FNC 2013, jour 10 : de corps et de cœur

par François Jardon-Gomez

Nouveau cinéma ou pas, certains thèmes semblent inévitables : le couple, la vie à deux, l’amour, le sexe. Le FNC n’y échappe pas, la journée d’hier ayant été placée directement sous ces signes. The Husband, de Bruce McDonald, commence dans le gris. Matin gris, voiture grise, heure de pointe et un homme qui remplace laborieusement une roue. Le ton est rapidement donné : la vie de Henri, rédacteur dans une agence de publicité, va mal. Son travail et ses collègues l’emmerdent, ses amis l’ont déserté et, surtout, sa femme Alyssa, professeure au secondaire, est emprisonnée pour avoir eu une relation sexuelle avec un de ses étudiants, âgé de 14 ans. L’intelligence du film de McDonald tient en partie à son scénario, co-scénarisé par Maxwell McCabe-Lokos (qui tient également le rôle principal) qui s’attarde non pas à dévoiler les causes de la crise de nerfs qui menace Henri – claires dès le premier tiers du film –, ni à faire de la coupable ou de la victime le point focal du récit, mais qui s’intéresse plutôt, de manière inhabituelle, à la vie de ceux qui subissent les « dommages collatéraux » d’une telle histoire.
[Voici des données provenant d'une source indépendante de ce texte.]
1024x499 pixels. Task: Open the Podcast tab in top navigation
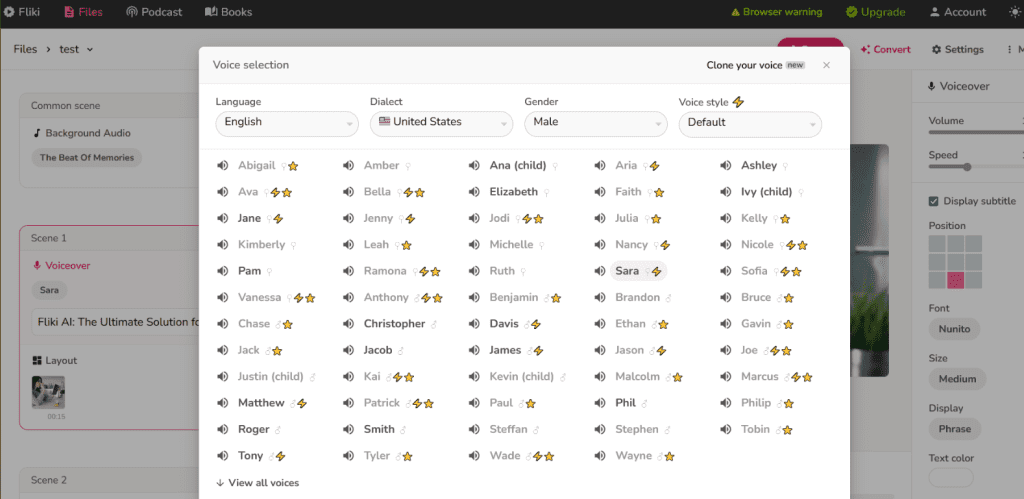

Dans l’œil de l’ouragan, Henri, qui doit élever seul son enfant, couvrir les frais légaux de sa femme, subir le jugement de ses proches et tenter, au travers de ses sentiments contradictoires de pardon et colère, de reconstruire une vie familiale après un tel événement. La performance de McCabe-Lokos constitue l’autre grande réussite du film. L’acteur incarne avec une maîtrise impressionnante ce personnage attachant et désespérant, à la fois désireux de se prendre en main et capable, dans un même geste, d’auto-saboter ses tentatives à reprendre contrôle de sa vie.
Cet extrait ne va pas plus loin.